DOCUMENT EXCERPT:
- - -
# Rockwork...what do you think?



## chinds78 (Jun 22, 2011)

So I put together my rockwork yesterday and I was wondering what everyone thought and if you have any suggestions. I plan to add a few plants in the next couple of months as well as the fish. This is going to be a 45G mbuna tank.

Ok, hopefully this link works...


----------



## chinds78 (Jun 22, 2011)

YAY! It did!


----------



## mbuna17 (Aug 1, 2011)

It looks ok but i think you should stack the rocks up a little higher.


----------



## chinds78 (Jun 22, 2011)

I would like to, but I'm worried about them falling over.


----------



## The King Crabb (Jun 28, 2011)

If you stack them right, you won't need to worry about that. Have the lower rocks be flatter so that no matter how much the fish dig they won't be able to move that particular rock, then go from there. :thumb:


----------



## heyzeusbrains (Jul 12, 2011)

+1 for more rocks. You said mbuna tank right?


----------



## chinds78 (Jun 22, 2011)

Yeah, mbuna.


----------



## heyzeusbrains (Jul 12, 2011)

They like a lot of rocks... I'm thinking 3-5X what you have in there now. I would also consider painting the back of the tank black if you don't have something else in mind.


----------



## chinds78 (Jun 22, 2011)

I'm not sure I want to stack them much higher. They are already a bit precarious. I will consider ti tho.

You can't tell in the photo, but the back of the tank is already mirrored. I think if I add some more rocks, the plants and fish it will look pretty cool.


----------



## chinds78 (Jun 22, 2011)

Should I maybe add more larger rocks?


----------



## biglove (Jan 4, 2010)

more rock=happy mbuna!


----------



## DJRansome (Oct 29, 2005)

Larger rocks would be good, but also don't try to "build" structures...those are usually what is precarious. They don't need caves with a back and a roof. Just spaces between rocks. Think of cubicles in an office. Each male has a choice of patches on the substrate surrounded by rocks. Females hover overhead and swim into and through the "cubicle walls" to escape from aggressors.

That one rock pile on the left looks like it might be a structure? And the one in the middle? The one on the right looks pretty sturdy and more like what the fish will like.

I'd say 2X the rock you have in there now at least.


----------



## heyzeusbrains (Jul 12, 2011)
- - -
GIVEN PROBLEM A: Based on the rockwork thread, do these statements agree with it? Answer yes or no for each, and quote the words that settle it. (i) The tank is meant to be a 45-gallon mbuna tank. (ii) The back of the tank is painted black. (iii) DJRansome advises building caves with a back and a roof.
GIVEN PROBLEM B: Pick up the rockwork thread from its final heading and write the post that comes next.

Records for locating displayed items
- - -
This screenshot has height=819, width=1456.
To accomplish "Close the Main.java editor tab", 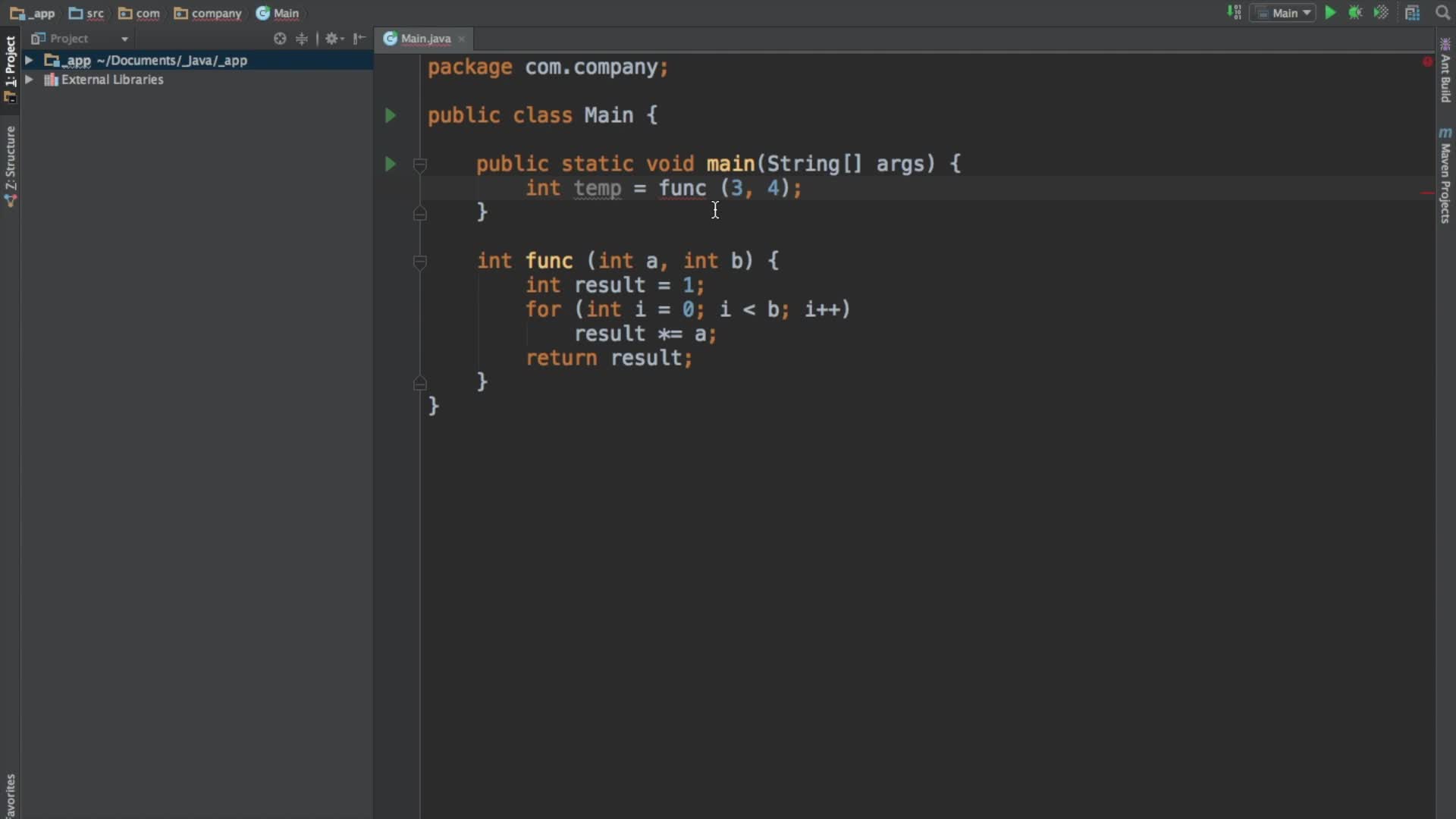I will click(461, 39).
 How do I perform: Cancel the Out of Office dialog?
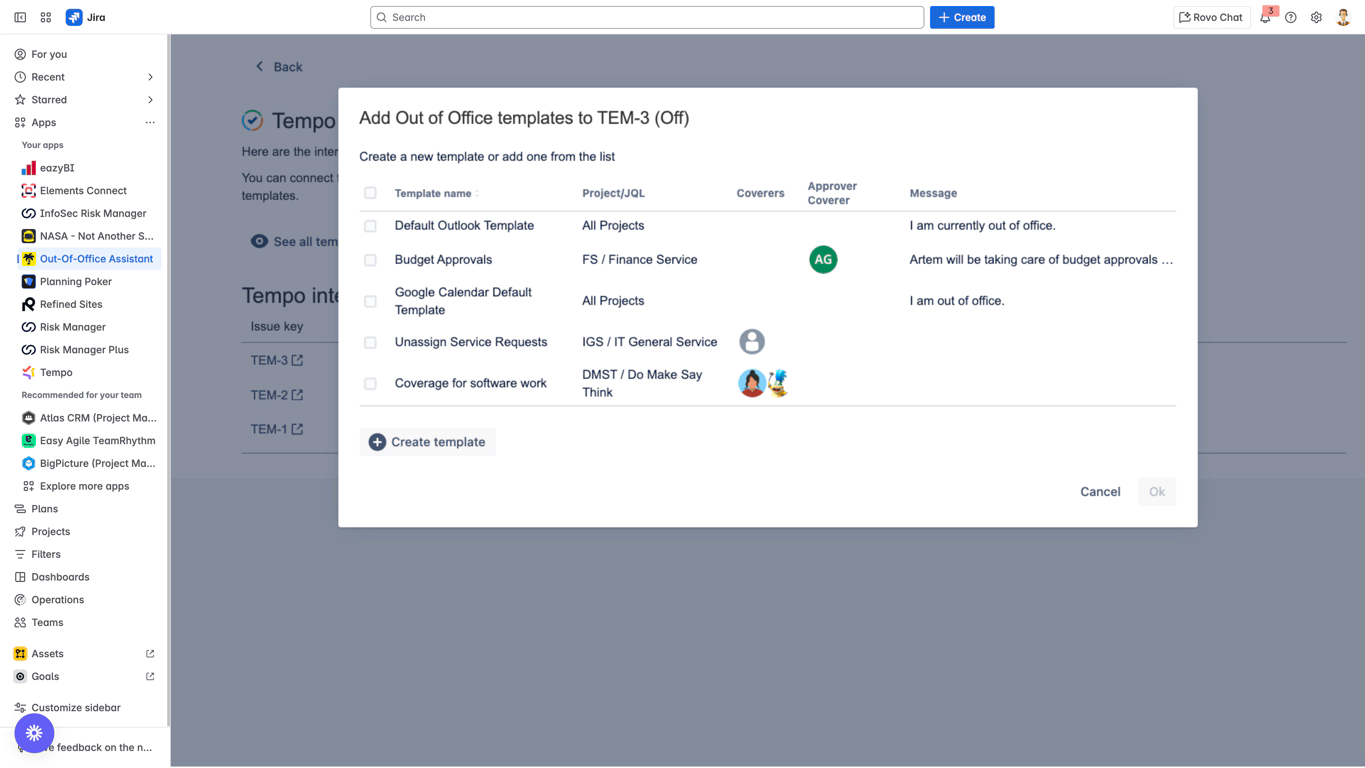[x=1099, y=492]

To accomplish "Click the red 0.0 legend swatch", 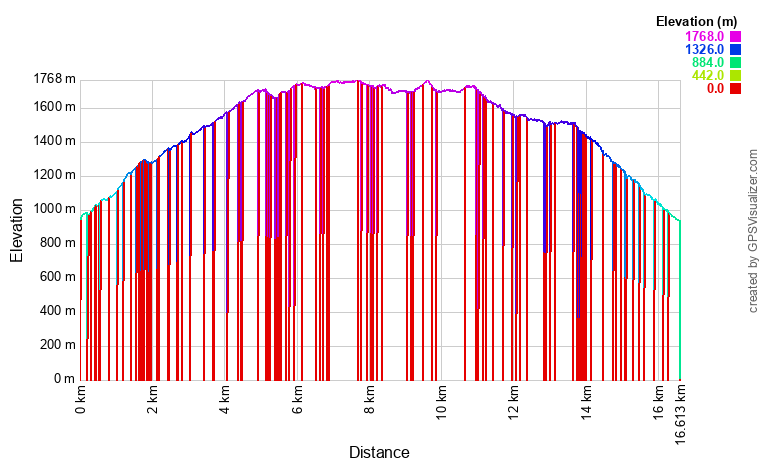I will click(735, 89).
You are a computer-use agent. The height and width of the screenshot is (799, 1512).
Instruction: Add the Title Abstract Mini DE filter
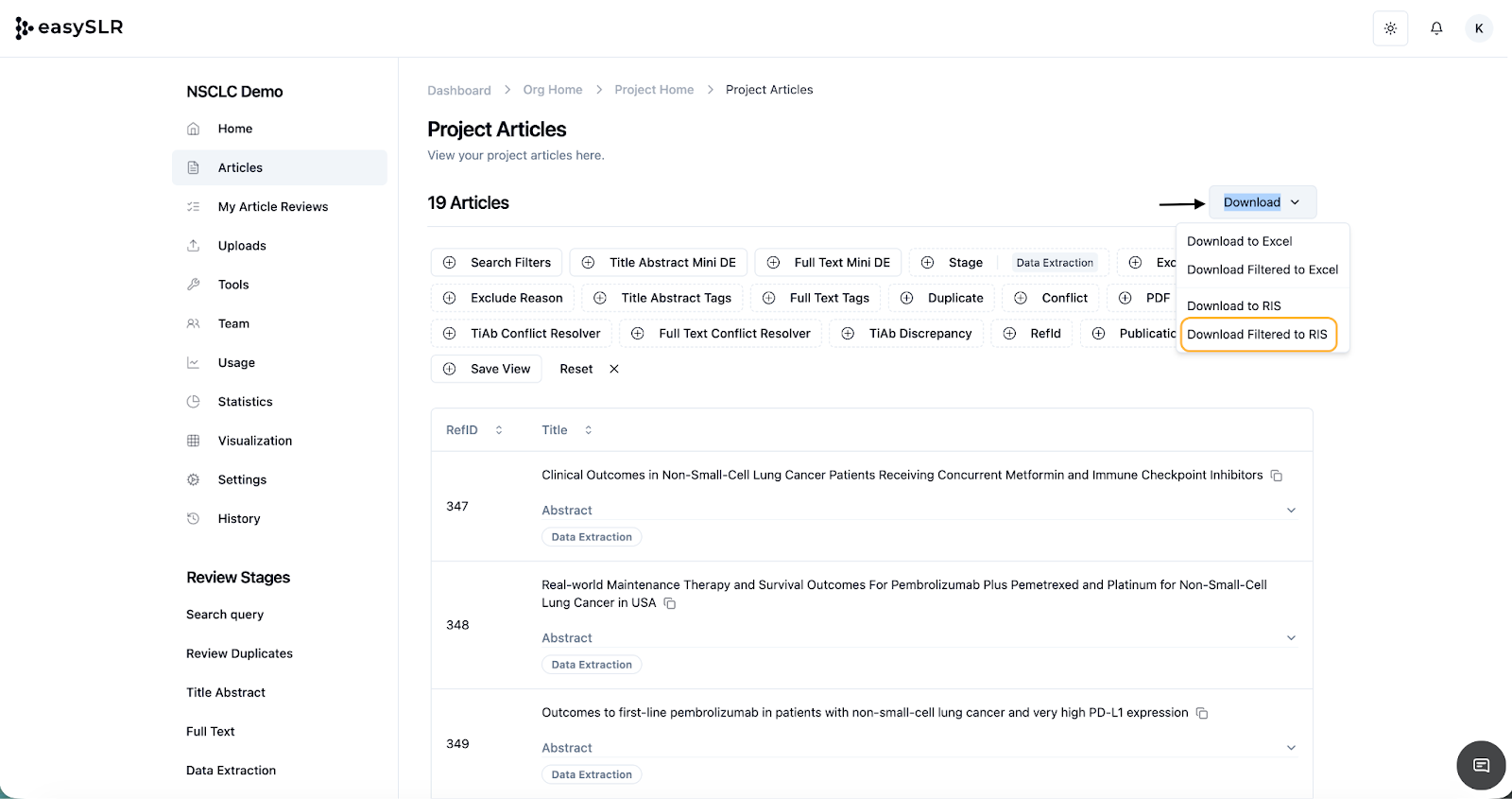coord(659,263)
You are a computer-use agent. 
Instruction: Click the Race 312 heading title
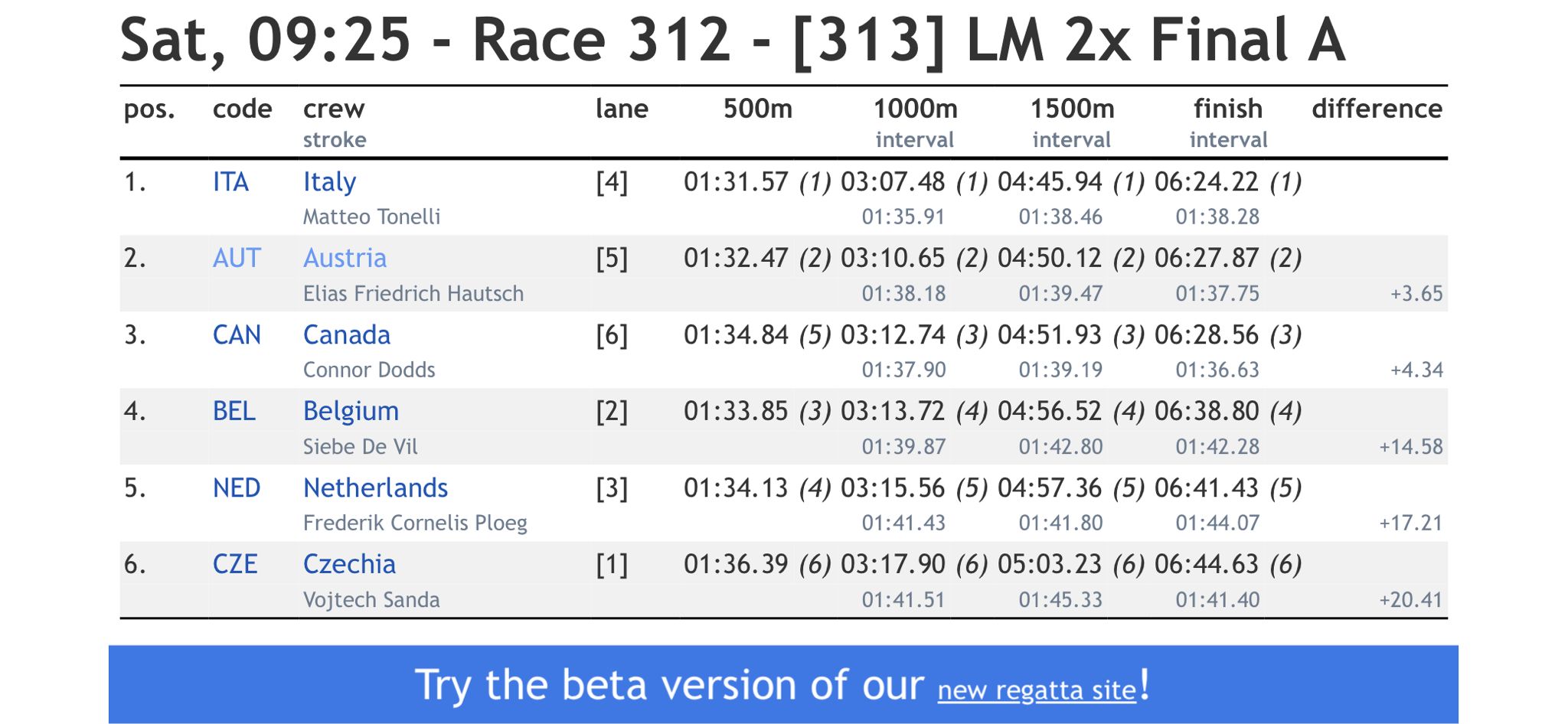732,40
- - -
REPLY A:
(i) Yes: "This is going to be a 45G mbuna tank."
(ii) No: "the back of the tank is already mirrored."
(iii) No: "They don't need caves with a back and a roof."

REPLY B:
I'm not sure of the footprint of your 45G or what kind of mbuna you have in mind, but your tank is probably on the small side for most mbuna, so the rockwork is going to be especially important.

I have a 38G yellow lab tank (36 x 12) and I was able to improve relations in the tank considerably with the addition of more rock...

When I place my rocks I just try to stack them up as sturdily as possible, I don't worry about making caves for them... they will find their own caves.


----------



## chinds78 (Jun 22, 2011)

I guess I was trying to make caves. I will re stack and see what I can do. I have a few more rocks, but just couldn't find a place for them in this setup. My tank is 36"W x 12"D x 24" H. Its a weird footprint I know, but it was what I could get for cheap.

I plan to get a few yellow labs and demonsoni. I'm thinking a 1m/5f ratio for both. I was told that 15-20 would be a good number for this tank, but that seems like a lot to me. If I go for 15 I would probably add some acei.


----------



## newforestrob (Feb 1, 2010)

aceis need at least a 4 foot 75 gal.


----------



## DJRansome (Oct 29, 2005)

A 36" tank is good for a single species of dwarf mbuna like demasoni, or demasoni and a trio of yellow labs.

But you want 12 demasoni...they need to be in groups of 12 or more to manage aggression. And the 36" footprint limits you to 12.

Agree you want a 75G (48" x 18" rectangle) or larger for acei.


----------



## chinds78 (Jun 22, 2011)

Oh, I didn't realize that acei got that big. Do they need to be in groups of at least 6?


----------



## DJRansome (Oct 29, 2005)

Acei like to be in groups of 5-6.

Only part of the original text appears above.